1. according to the invention, different distribution paths of the current generated by the waste heat recovery and power generation of the organic Rankine cycle are provided, and the electric energy generated by the expander driving the generator can be stored in the energy storage equipment for subsequent use and can be directly provided for the driving motor, so that the function of assisting the energy storage equipment in supplying power is achieved, the high-power discharge of the battery pack can be reduced, the battery pack is protected to a certain extent, and the service life of the battery pack is prolonged.

2. According to the invention, a heating mode of the battery pack in winter is provided, after part of waste gas energy is consumed in the evaporator, the rest part can exchange heat with the range extender cooling liquid, the battery is used for heating, the temperature of the cooling liquid can be increased, and the warming-up process of the range extender is accelerated.

3. The invention provides an electronic three-way valve which is used as a heating switch of a battery pack, and whether the battery pack is heated or not is controlled by different conduction modes of the electronic three-way valve.

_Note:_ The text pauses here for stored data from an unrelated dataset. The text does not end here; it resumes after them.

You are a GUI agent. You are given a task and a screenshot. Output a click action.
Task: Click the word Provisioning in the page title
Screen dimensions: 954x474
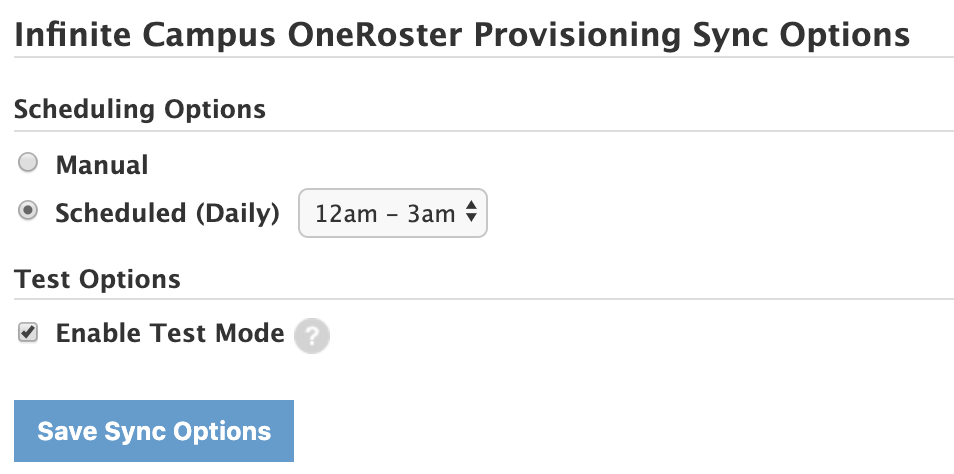577,36
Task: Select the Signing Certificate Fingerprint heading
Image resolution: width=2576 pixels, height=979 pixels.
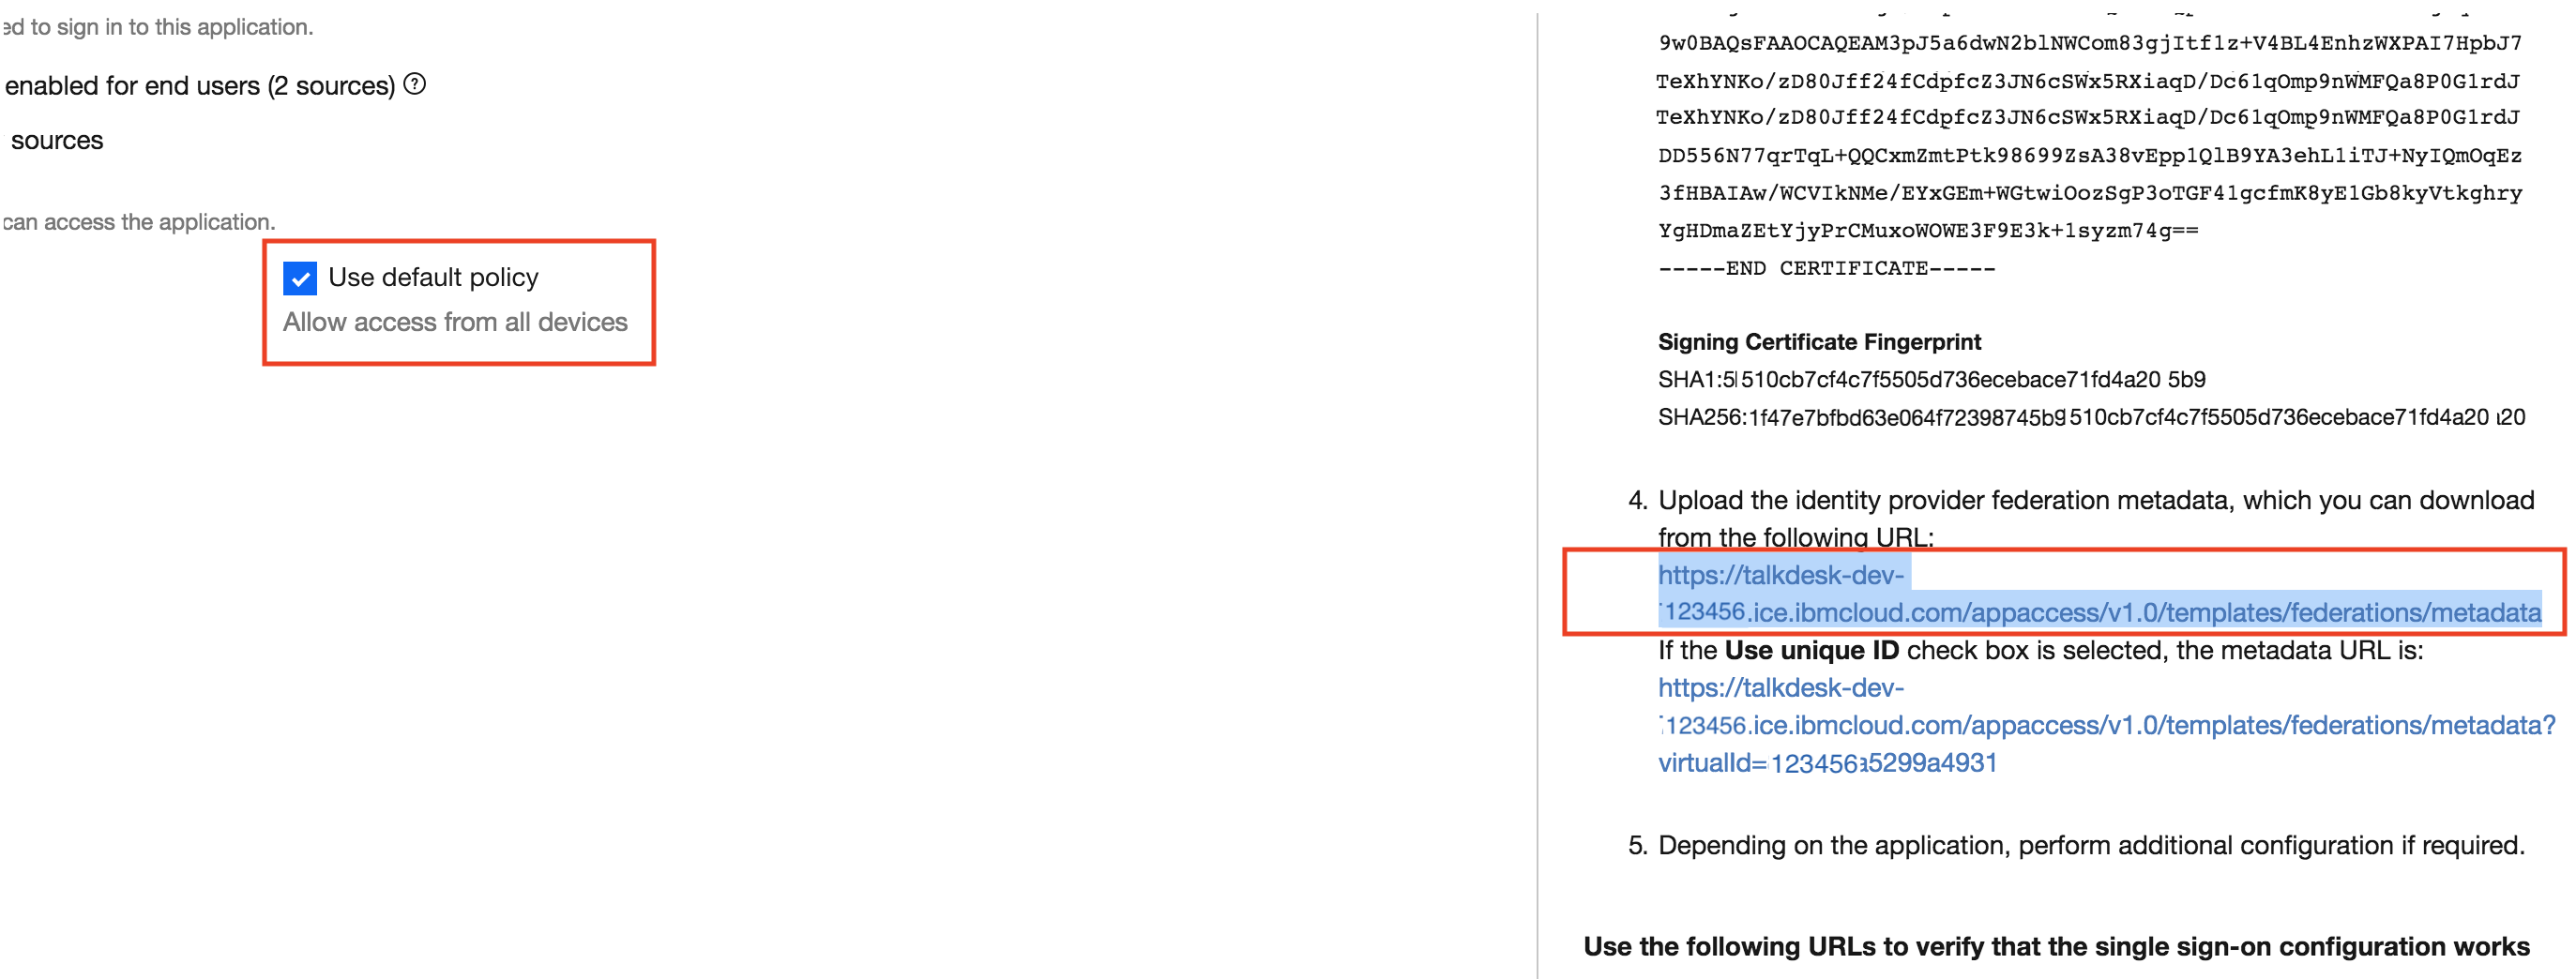Action: coord(1818,342)
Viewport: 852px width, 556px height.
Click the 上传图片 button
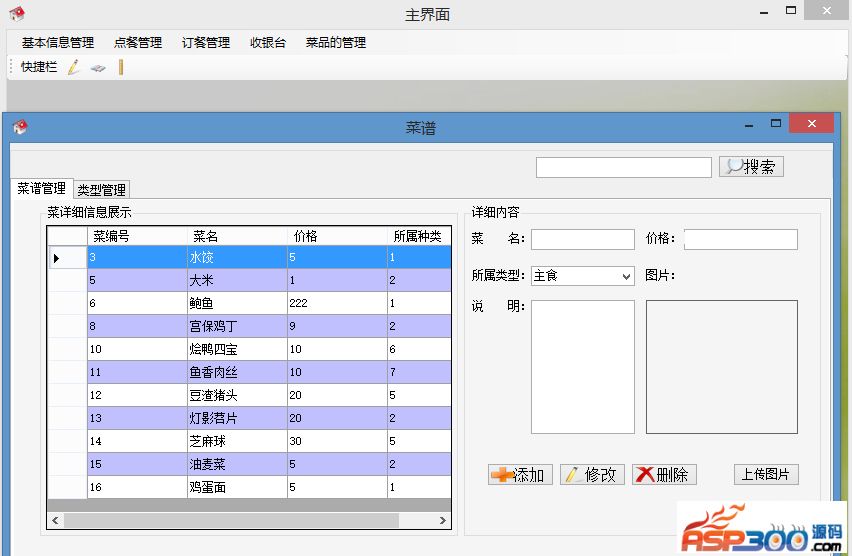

4. The invention provides the energy storage device with the battery pack combined with the super capacitor, the super capacitor has the advantage of larger power, and the cycle life is long, so that the battery pack can be assisted in power supply during high-power discharge, the high-power discharge of the battery pack is reduced, and meanwhile, the super capacitor is used for preferentially receiving the electric energy when the energy storage device receives the electric energy, the charge and discharge times of the battery pack are reduced, and the effect of protecting the battery pack is achieved.

Drawings

FIG. 1 is a schematic diagram of a range-extending electric vehicle waste heat recovery power generation device combining organic Rankine cycle

In the figure: 1. a range extender; 2. a water pump; 3. a first plate heat exchanger; 4. a battery pack; 5. a second plate heat exchanger; 6. a thermostat; 7. a low temperature heat sink; 8. a high temperature heat sink; 9. a heat radiation fan; 10. an evaporator; 11. an expander; 12. a generator; 13. a condenser; 14. a working medium pump; 15. a first DC/AC converter; 16. a first diode; 17. a second diode; 18. a second DC/AC converter; 19. a driving motor; 20. an air inlet; 21. a first electronic three-way valve; 22. an exhaust port; 23. a bypass valve; 27. a heat accumulator; 28. a heat storage water pump; 29. a second electronic three-way valve; 30. a third diode; 31. a DC/DC converter; 32. a super capacitor; 33. and (3) a switch.

FIG. 2 is a schematic view of the range extender of the range-extending electric vehicle

In the figure: 24. an engine; 25. a coolant diverter valve; 26. and a range-extended generator.

Detailed Description

The present invention will be further illustrated with reference to the following examples, but the present invention is not limited to the following examples.

Example 1: the present invention will be described in further detail with reference to the accompanying drawings.

As shown in fig. 1, the range extender waste heat recovery power generation device utilizing the organic rankine cycle mainly comprises an organic rankine cycle waste heat recovery power generation system, a range extender air inlet and outlet passage system, a range extender cooling liquid circulation system and a driving motor power supply system.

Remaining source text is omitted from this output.